“She always thought of you as a son, you know.”
“She did.” It came out more like a question than a statement.
Dr. Roger Montgomery pulled his eyes away from the bookshelves. Their spines reflected Dr. Denton’s varied interests, from science texts to obscure poetry collections. He pivoted on his heel and faced Liam, Dr. Denton’s recently widowed husband. The look on his face reminded Roger of the void left by Kenzie Denton’s untimely passing.
“She insisted you have these.” Liam returned to the coffee table with a large cardboard box. He lowered the heavy container onto the polished wooden surface.
Liam Denton was a small man, clean-shaven, with a neatly trimmed head of silver hair that gleamed in the soft light. His flannel shirt was tucked into a pair of well-tailored trousers. Even in his casual attire, Liam exuded an air of wealth that made the simplest clothing look expensive. As he straightened, he placed a hand on his lower back and grimaced. An expression of discomfort crossed his face.
Roger shoved the medical text onto the shelf, carelessly stashing it atop a row of art books. “How is your back feeling these days?” He joined Liam at the coffee table.
The older gentleman reached a hand toward the arm of the sofa and lowered himself into the seat. “Oh, you know. Old injuries only complain to remind us that they’re still there. It keeps me from doing anything daring, I suppose.” He gestured towards the box, three flaps folded in on one another. “You’re more than welcome to anything in there. She labeled this box for you.”
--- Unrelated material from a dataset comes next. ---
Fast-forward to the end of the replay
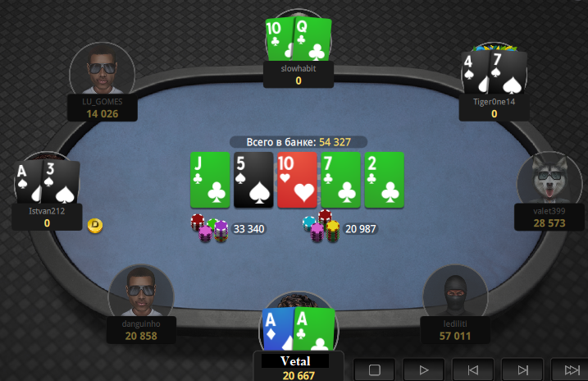pyautogui.click(x=570, y=370)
She always thought of you as a son, you know. Liam’s previous words replayed in Roger’s head. He couldn’t believe anyone as prestigious as Dr. Denton had held him in any regard. “Are you sure? She really left this for me?”
Liam gave a single nod. “I don’t know any other Dr. Roger Montgomery. It’s for you, Son.”
For a woman who allegedly thought of him as a son, Mackenzie Denton was a mystery to Roger. As personable and relatable as she was as a psychiatrist, there always seemed to be an invisible barrier between her and everyone else. She was somehow untouchable, out of reach, yet present in so many people’s lives.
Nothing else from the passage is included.